Children usually view their parents as a single unit. They deserve the love and care of both the father and mother. Conflicts between the two most important people in a child's life can cause turmoil in the lives of the child. Having said that, two people cannot exist just in the role of parents. They are two individuals first, a couple next and then parents. When you realize that you cannot live with your partner anymore (after trying your best to sort out differences) it is definitely best to separate amicably. Here, I am talking about differences in ideologies, expectations and ambitions. In case of infidelity or ego, things are going to be a little more complicated. It is better to be good parents as divorcees than being bickering parents under the same roof. Even if you try to hide the animosity, children would sense it as they grow up and it can be even more damaging to them in the long run. Also, the bitterness inside you will turn you into a negative person after a while. Make a sincere effort to save your marriage, both for your sake and that of your children. If it's fruitless, make a mutual decision to get a divorce. If the children are mature enough to understand, discuss this with them before making the decision. Expect shock, anger or resentment from their side. Assure them that both of you are going to love them and care for them just as before. Convince them that they are still a priority for you no matter what happens. Once the separation happens ensure that you put in extra time and effort for your children because they deserve it. And most importantly, never bad mouth your ex-spouse in front of your children. Remember that though you have broken ties with your ex, your children are still connected with both the parents. One can be a good parent even if one is not a good husband/wife. Hopefully, your children will eventually come to terms with the whole thing once they realize that though the parents are apart, they are still important to the people who brought them into this world. And you can move on in life without regrets.

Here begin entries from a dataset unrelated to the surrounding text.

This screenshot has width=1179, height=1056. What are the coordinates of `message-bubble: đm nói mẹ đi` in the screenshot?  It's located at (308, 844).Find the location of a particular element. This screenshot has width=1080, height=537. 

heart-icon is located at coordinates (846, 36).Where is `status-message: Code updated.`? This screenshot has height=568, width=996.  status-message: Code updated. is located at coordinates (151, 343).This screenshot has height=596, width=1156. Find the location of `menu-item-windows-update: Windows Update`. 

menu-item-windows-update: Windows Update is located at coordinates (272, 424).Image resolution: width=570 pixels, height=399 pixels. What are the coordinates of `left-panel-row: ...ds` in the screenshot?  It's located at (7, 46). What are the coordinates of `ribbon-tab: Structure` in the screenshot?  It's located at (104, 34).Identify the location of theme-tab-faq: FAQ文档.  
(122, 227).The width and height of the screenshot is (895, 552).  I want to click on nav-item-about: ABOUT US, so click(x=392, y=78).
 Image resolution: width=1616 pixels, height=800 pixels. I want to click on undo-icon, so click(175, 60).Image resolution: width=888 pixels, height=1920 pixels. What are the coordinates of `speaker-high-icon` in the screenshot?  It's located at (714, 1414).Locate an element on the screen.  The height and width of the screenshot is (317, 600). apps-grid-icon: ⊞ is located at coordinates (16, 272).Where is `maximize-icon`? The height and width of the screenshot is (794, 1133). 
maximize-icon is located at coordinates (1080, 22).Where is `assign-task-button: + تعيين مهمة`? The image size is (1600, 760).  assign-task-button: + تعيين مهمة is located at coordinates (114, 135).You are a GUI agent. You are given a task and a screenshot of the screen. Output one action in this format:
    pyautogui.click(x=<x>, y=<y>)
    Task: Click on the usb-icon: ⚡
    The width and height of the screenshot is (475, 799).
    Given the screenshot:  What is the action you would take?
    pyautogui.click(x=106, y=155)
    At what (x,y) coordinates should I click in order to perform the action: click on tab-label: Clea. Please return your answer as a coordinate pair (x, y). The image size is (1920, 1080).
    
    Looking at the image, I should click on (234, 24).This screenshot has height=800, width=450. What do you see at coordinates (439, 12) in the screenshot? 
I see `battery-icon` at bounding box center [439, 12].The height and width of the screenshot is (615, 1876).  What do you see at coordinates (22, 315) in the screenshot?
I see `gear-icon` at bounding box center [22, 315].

Why do parents blame their kids for their divorces? ?

Well..I myself is going through a divorce. And yes, it is for the sake concerning my children. But In many cases, I do know that one thing a lot of married couples fight about concerns financial reasons. I remember hearing that women didn't have to work back in the 1950's or even 60's. But due to the economic situations we face now, it is mandatory for women to return back into the field of work. My issue was I had to work full-time and raise my children as if I was a stay at home mom. Where as my husband worked and made excuses that resulted to him hanging with his friends,and being unfaithful. My children didn't see my husband at all, because when he'd came home it was 4,5,or even 6 o'clock in the morning so when they got up in the morning he would be sleep. And when they came home in the evening he would be gone, and then again he'd stay out for the whole weekend. Besides it was becoming to much pressure for me to continue that way. And it was not fair to my children. I couldn't enjoy that quality time with them because I was sooo tired. So I decided that if I felt like a single parent, I might as well be one. What I am saying, is that many couples divorce for many reasons. But you're right....sometimes it doesn't have anything to do with the children. And if it doesn't then both parents are selfish. If My husband would put forth the change to spend time with his family, Instead of divorcing for the sake of my children... I'll love to stay married to the partner I fell in love with...FOR MY CHILDREN! I want my children to have both parents in their lives, but unfortunately, This is not the "Leave It to Beaver" Era!